Molly Przeworski constructs time machines. Built with math and fueled by genetics, they offer sweeping views of the past, present, and even future of genetics and evolution.
Entering college, Przeworski was drawn to logic and philosophy but didn’t have a clear idea of what she wanted to study. A class in mathematical biology caught her attention. The course used equations to study population dynamics and ecology; Przeworski was hooked.
“I like that you can use mathematical models to get at questions that you might not think you can get at, like how humans and chimps split, or what the human population size was in the past,” says Przeworski, now a population geneticist at the University of Chicago. “These seem like science fiction questions. At first it appears they're not answerable. But if you use the right models and think about them the right way, you can find answers.”
Over the past decade, Przeworski has helped anchor her once theory-bound field on more solid, data-driven ground. As a graduate student, she and a fellow student found that the human population was fairly stable until the introduction of agriculture about 10,000 years ago, bucking earlier theories of steady growth through the eons. More recently, her studies of great ape populations confirmed that three geographically separate subspecies of chimpanzees are genetically distinct—a finding with implications for the species’ survival. “Finding the pockets of diversity helps focus conservation efforts,” says Przeworski.
The work she enjoys most, though, involves probing the mysteries of genetic recombination, the gene-shuffling process essential to sexual reproduction—and to evolution. During recombination, parental chromosomes swap pieces, creating genetic variants; it is the reason no two siblings, except for identical twins, are exactly alike. Without that variation, natural selection would not be possible.

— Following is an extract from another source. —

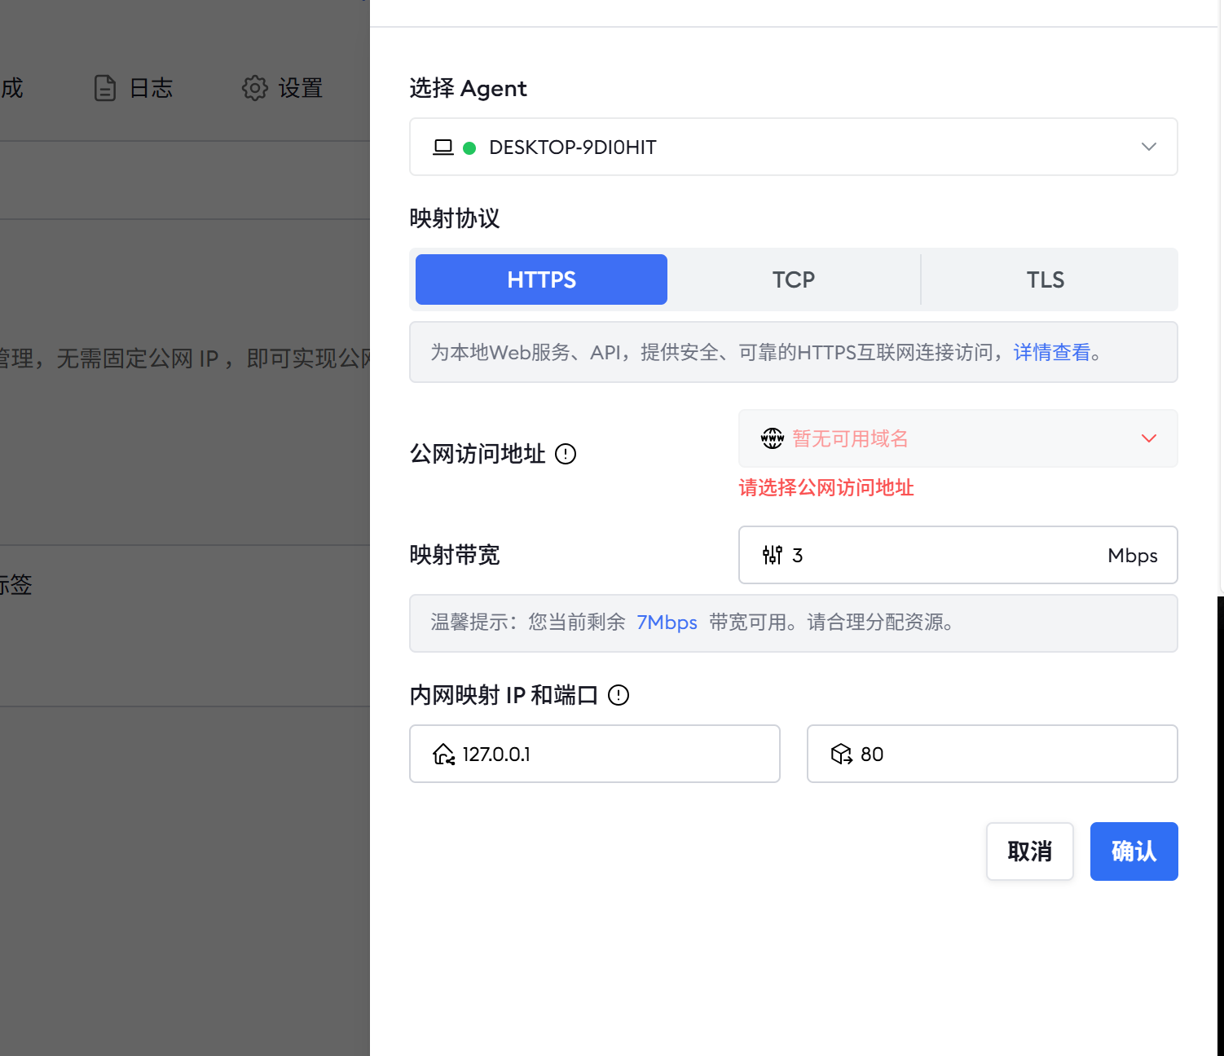Click the cube icon in port field
Image resolution: width=1224 pixels, height=1056 pixels.
[841, 755]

By comparing the genomes of humans and chimpanzees, Przeworski found that recombination occurs with varying frequency, and in different genomic locations, in the two species—a surprise, given their relatedness.
These days, Przeworski has turned her attention back to human biology with research that could someday help prospective parents understand their risk for producing unhealthy embryos. Errors in recombination can create too many chromosomes, resulting in a condition, called aneuploidy, that is the leading cause of miscarriages and developmental disabilities.
Already, her work has confirmed that women who experience high amounts of recombination tend to have more children—one clue to unraveling the connection between an individual’s genetics and her chances of producing an embryo with aneuploidy. But it also points to a deeper evolutionary truth: Recombination, a crucial biological process, is highly variable among individuals. “I’m really interested in trying to figure out how something so fundamental can also vary so much,” says Przeworski.
Przeworski also serves as an analyst for the 1,000 Genomes Project, a global effort to map human genetic diversity and link genetic variation to disease. “I got my Ph.D. less than 10 years ago, and we didn’t have a single human genome sequenced. Now we’re around the corner from having 1,000 of them. With all these data, the challenge is trying to figure out what to look for, to find the signals that will help us answer the big questions.”